# Scott Contessa 50 vs Ghost Miss 1200



## Tsukiko (11. April 2012)

Hallo alle miteinander,

ich bin neu in diesem Forum und habe eine Frage bezueglich der Neuanschaffung eines preisguenstigen Mountainbikes. 

Da ich wirklich nur brav auf Wegen oder mal kurz durchs Gelaende durch den Wald fahre und das Fahrrad auch benutzen moechte, um zur Arbeit zu fahren habe ich mir gesagt, dass ich ca. 400Euro ausgeben moechte. Ich habe in dieser Preislage die beiden oben genannten Modelle gefunden Scott Contessa 50 und Ghost Miss 1200.
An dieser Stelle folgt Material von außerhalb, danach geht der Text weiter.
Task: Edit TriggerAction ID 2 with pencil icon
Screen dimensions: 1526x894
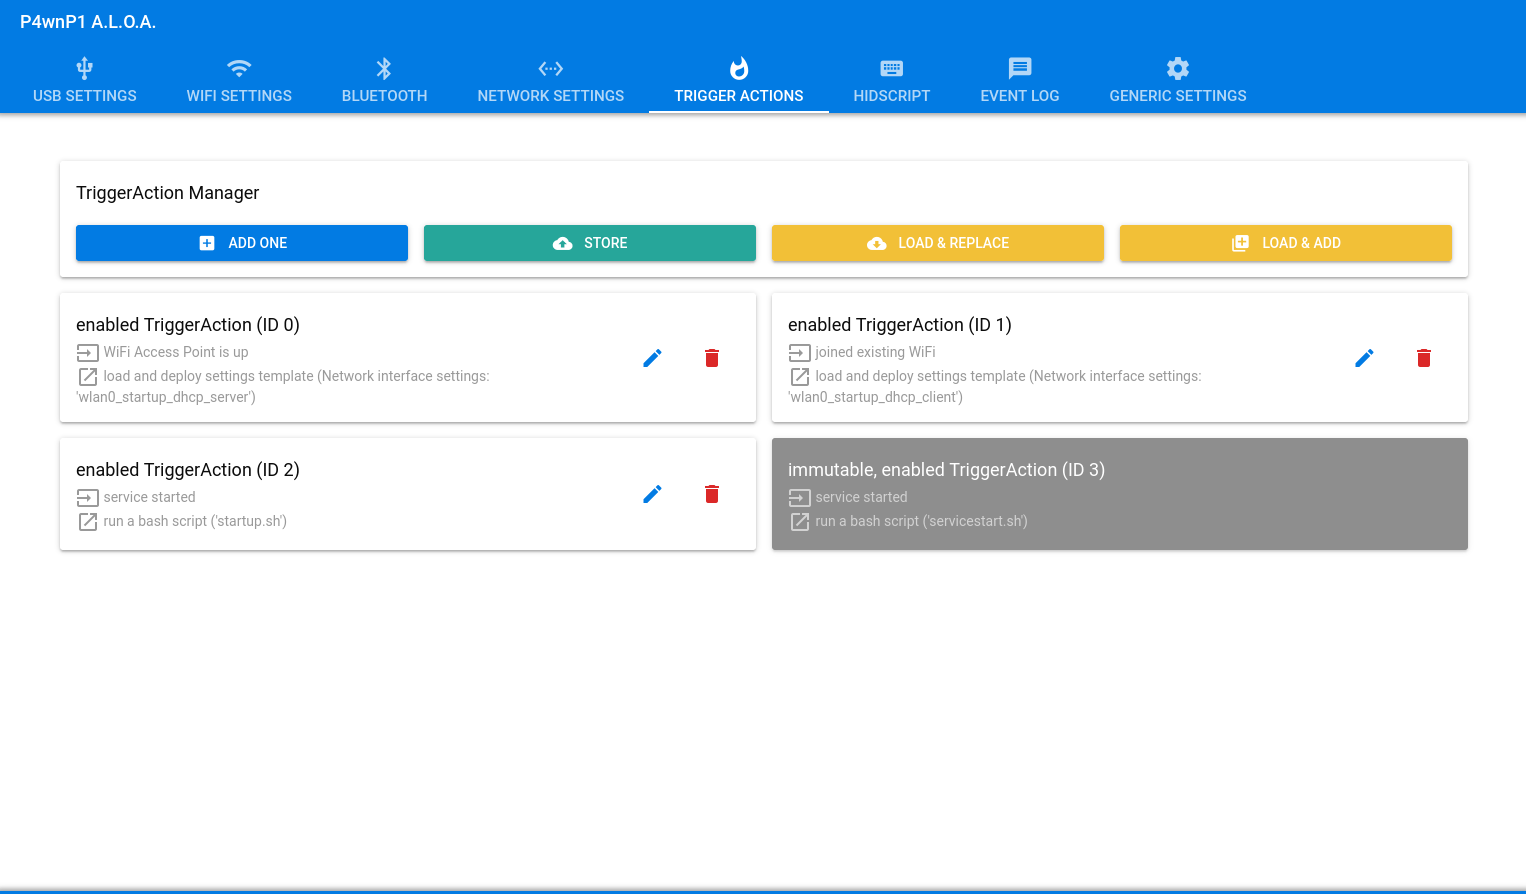Action: point(652,494)
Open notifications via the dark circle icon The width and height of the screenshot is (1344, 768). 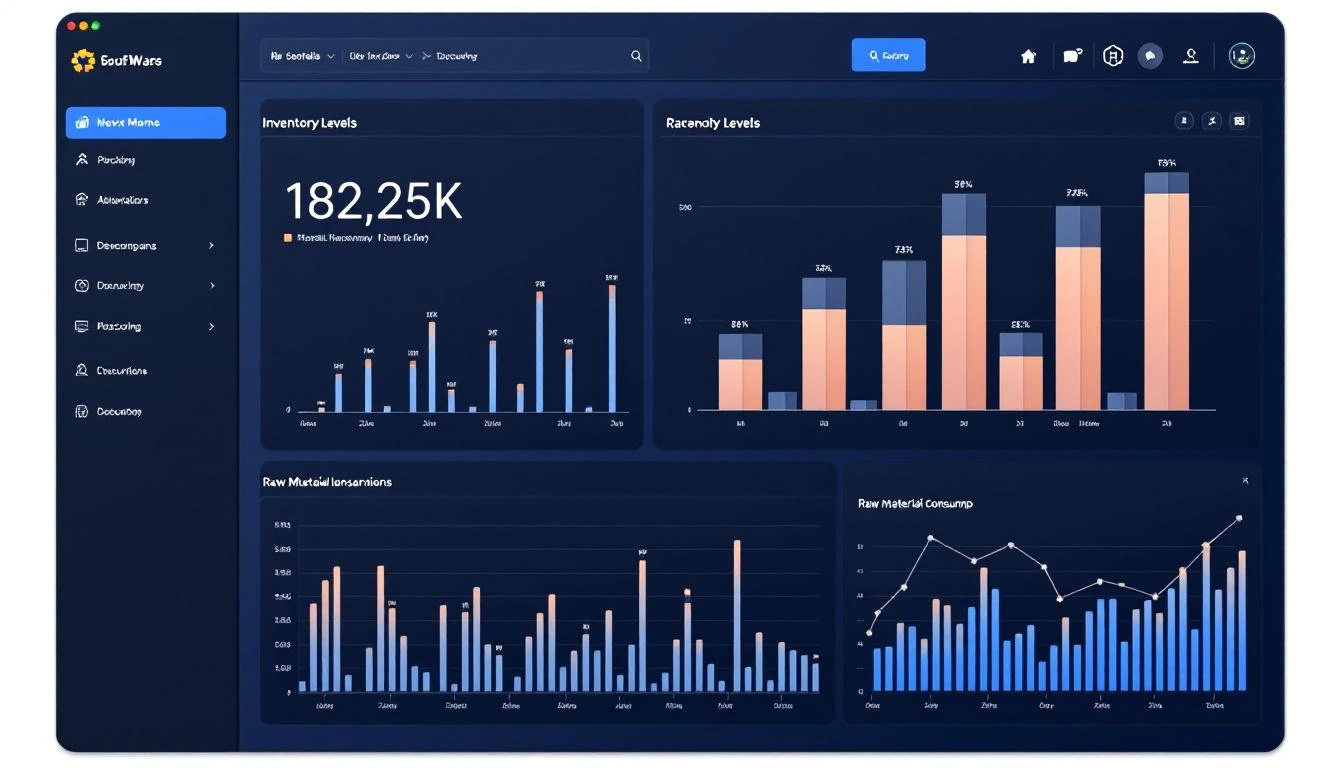click(x=1150, y=56)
Ich habe zugegebenermassen keine Ahnung von Mountainbikes, fand jedoch die sogenannte Beratung in Fachgeschaeften ziemlich daneben und wurde teilweise sogar belaechelt, als ich gesagt habe, dass ich ein Rad in der 400Euro Preiskategorie suche (unter der Angabe, dass ich nicht wirklich Mountainbiking als Sport betreibe, sondern einfach gerne Wege in der Natur befahre etc.) 
Daher wuerde mich mal interessieren, ob jemand von euch mit einem der Bikes Erfahrung gemacht hat und es Empfehlungen gibt. Leider sagen mir die technischen Angaben beider Raeder nichts, da ich wie gesagt keinen blassen Schimmer von Gabeln, Felgen etc. habe

Ich hoffe ihr habt Tipps fuer einen 'Anfaenger'.

Vielen Dank


----------



## Warnschild (11. April 2012)

Tsukiko schrieb:


> Hallo alle miteinander,
> 
> ich bin neu in diesem Forum und habe eine Frage bezueglich der Neuanschaffung eines preisguenstigen Mountainbikes.
> 
> ...




1. Abhängig von deiner Körpergröße brauchst du wahrscheinlich kein "Frauenrad". Die sind oft teurer für das, was sie technisch bieten.

2. Bei Scott zahlst du allein für den Markennamen viel Geld.

3. Für 400 EUR wirst du kaum viel bekommen, aber unabhängig davon: Für Waldwege reicht ein Hardttail.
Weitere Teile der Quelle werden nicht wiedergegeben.